In March, Apple co-founder and form chief engineer Steve Wozniak, SpaceX CEO Elon Musk, hundreds of AI experts and thousands of others put their names on an open letter calling for a six-month pause in developing more powerful AI systems, citing potential risks to society. A month later, EU lawmakers urged world leaders to find ways to control AI technologies, saying it is developing faster than expected.
Open AI's Sam Altman on AI: 'I'm nervous'
Last week, the US Senate held two separate hearings during which members and experts who testified said they see AI as a clear and present danger to security, privacy and copyrights. Generative AI technology, such as ChatGPT can and does use data and information from any number of sometimes unchecked sources.

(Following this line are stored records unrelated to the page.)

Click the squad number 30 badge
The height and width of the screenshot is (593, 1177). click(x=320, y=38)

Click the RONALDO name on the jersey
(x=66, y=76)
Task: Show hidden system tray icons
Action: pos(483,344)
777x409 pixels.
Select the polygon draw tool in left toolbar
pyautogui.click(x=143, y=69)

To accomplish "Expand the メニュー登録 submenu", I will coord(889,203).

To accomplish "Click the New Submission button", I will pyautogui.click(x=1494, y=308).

Sam Altman, CEO of ChatGPT-creator OpenAI, was joined by IBM executive Christina Montgomery and New York University professor emeritus Gary Marcus in testifying before the Senate on the threats and opportunities chatbots present. “It’s one of my areas of greatest concern,” Altman said. “The more general ability of these models to manipulate, persuade, to provide one-on-one interactive disinformation — given we’re going to face an election next year and these models are getting better, I think this is a significant area of concern.”

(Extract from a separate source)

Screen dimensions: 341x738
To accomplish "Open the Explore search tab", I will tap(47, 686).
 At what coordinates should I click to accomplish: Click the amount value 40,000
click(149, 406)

Regulation, Altman said, would be “wise” because people need to know if they’re talking to an AI system or looking at content — images, videos or documents — generated by a chatbot. “I think we’ll also need rules and guidelines about what is expected in terms of disclosure from a company providing a model that could have these sorts of abilities we’re talking about. So, I’m nervous about it."
Altman suggested the US government craft a three-point AI oversight plan:
- Form a government agency charged to license large AI models and revoke those that don’t meet government standards.
- Create large language model (LLM) safety standards that include the ability to evaluate whether they’re dangerous or not. LLMs would have to pass safety tests such as not being able to “self-replicate,” go rogue, and start acting on their own.
- Create an independent AI-audit framework overseen by independent experts.
The Senate also heard testimony that the use of "watermarks" could help users identify where content generate from chatbots comes from. Lynne Parker, director of the AI Tennessee Initiative at the University of Tennessee, said requiring AI creators to insert metadata breadcrumbs in content would allow users to better understand the content’s provenance.
The senate plans a future hearing on the topic of watermarking AI content.